Closed minkull closed 4 years ago
Note to reviewers: these authors want multiple badges
@ai4se @sangkilc
I followed the instructions described in GitHub repository (https://github.com/researchart/rose6icse/tree/master/submissions/available/Ankou) to install Ankou on docker container running ubuntu 18.04. There are some problems when trying to reproduce the results:
As mentioned in the paper, authors obtained 150 different subjects from 24 packages and randomly selected one subject per package to form the benchmark (24 subjects in total) when evaluating Ankou on its impact of dimensionality reduction (RQ1 in Sec 6.2) and the necessity of distance-based fitness function (RQ3 in Sec 6.4). Table 1 illustrates all the experimental results. The 24 selected subjects used at this point are required to produce the results in Table 1. However, detailed information on which subject is randomly selected in the evaluation is not provided.
README.md
is too simple to follow.The first step is to compile the 24 packages mentioned in the paper at the same version or commit using afl-gcc
. None of these 24 package are provided. Collecting these packages online costs too much for reviewers. Also since docker container is used for fuzzing, it would be better if a dockerfile
is available to set up the environment and compile all packages instead of leaving these steps to reviewers. The second step is to run the produced subjects with commands found in configuration.json
. So reviewer still needs to convert this json file to 150 separate commands and run them in a docker container. A shell script should be provided. The third step is to analyze the output directory for results. The problem here is the statistics file of fuzzing campaign in $OUTPUT_DIR/status*
is a bit too messy for reviewers to analyze. No detailed information or script to facilitate the analysis. Furthermore, reviewers cannot get coverage and throughput information from the output.
safe stack hash
to triage crashes.To evaluate the number of bugs found, crashes can be easily found from $OUTPUT_DIR/crashes-*
directory. However, only unique bugs found by Ankou are listed in Table 2. As mentioned in Sec 6.7, authors decided to use safe stack hash
to triage multiple crashes. Thus, without the detailed information about how to use safe stack hash, there is no way for reviewers to count the numbers of bugs based on the crash information.

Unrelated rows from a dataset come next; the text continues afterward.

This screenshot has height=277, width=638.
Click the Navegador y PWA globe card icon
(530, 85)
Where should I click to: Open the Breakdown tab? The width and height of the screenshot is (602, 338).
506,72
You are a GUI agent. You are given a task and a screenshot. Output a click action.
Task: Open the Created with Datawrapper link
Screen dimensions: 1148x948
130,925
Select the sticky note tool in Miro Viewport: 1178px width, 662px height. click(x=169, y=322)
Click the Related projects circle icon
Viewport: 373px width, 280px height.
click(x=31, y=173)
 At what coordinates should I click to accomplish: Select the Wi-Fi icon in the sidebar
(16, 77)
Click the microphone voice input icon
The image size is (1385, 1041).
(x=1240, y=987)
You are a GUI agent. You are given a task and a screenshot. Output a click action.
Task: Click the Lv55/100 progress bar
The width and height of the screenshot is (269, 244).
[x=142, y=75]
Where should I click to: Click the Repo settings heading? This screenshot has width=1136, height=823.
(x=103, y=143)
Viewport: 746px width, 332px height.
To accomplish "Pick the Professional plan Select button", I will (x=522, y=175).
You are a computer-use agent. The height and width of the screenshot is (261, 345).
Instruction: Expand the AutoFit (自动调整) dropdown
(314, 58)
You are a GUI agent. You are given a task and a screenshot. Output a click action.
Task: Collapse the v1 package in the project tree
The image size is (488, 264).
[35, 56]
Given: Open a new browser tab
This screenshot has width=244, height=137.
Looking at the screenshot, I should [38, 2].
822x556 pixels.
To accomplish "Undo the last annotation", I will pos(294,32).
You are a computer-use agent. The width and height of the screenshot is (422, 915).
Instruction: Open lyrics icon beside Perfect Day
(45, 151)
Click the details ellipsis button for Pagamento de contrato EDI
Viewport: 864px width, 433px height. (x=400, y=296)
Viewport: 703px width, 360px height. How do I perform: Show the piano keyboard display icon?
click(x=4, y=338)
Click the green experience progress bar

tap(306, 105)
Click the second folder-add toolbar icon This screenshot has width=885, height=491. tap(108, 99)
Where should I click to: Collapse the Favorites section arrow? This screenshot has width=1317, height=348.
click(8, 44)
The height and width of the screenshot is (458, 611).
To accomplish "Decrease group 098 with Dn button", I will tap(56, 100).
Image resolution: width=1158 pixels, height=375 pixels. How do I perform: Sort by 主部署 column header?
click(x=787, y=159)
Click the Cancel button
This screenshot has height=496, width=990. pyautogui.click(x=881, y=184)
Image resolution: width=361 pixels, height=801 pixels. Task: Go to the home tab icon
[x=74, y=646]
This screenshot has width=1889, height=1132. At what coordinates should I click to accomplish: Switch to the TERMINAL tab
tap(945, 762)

@ai4se Could you shed some lights on the issue mentioned above?
@sangkilc : please reply to the above.
@random-friendly-dude : I look forward to your review
@timm Hi Tim, I do have provided my review..
Thanks for the review. @Jiliac is preparing for benchmark programs. He will respond to this thread ASAP.
Thanks for the review. First of all, I am sorry the evaluation description was so brief. I didn't understand the reusable and available badges were also about reproducing the paper experiments.
We will add the 24 subjects of RQ1 and RQ3, and the steps to reproduce the safe stack hash triage we used by next Wednesday. Concerning the execution of the 150 subjects and their evaluation, we now provide the source of all the packages at the right version at: https://github.com/SoftSec-KAIST/Ankou-Benchmark. We will also add indications on what statistics from $OUTPUT_DIR/status*
was used to make each data point for the RQs by Wednesday. However, producing a full-fledged benchmark with all subjects pre-compiled and ready to run would take too much time.
@sec365 looking forward to your review
I agree with the first reviewer.
I am able to compile and run Ankou on binutils following the authors’ instructions. However, there is no information regarding where to download and compile the 24 packages mentioned in the paper. I also find it difficult to interpret the results in Ankou output directory.
I believe the current version does not satisfy the criteria of “available” and “reusable”.
====available==== Only the fuzzer is available. I suggest the authors make the evaluation subjects available as well. Otherwise, it is difficult to judge whether the tool is “functional”.
====reusable==== To facilitate reuse, the authors should provide more detailed instructions on how to set seeds and interpret the output of Ankou.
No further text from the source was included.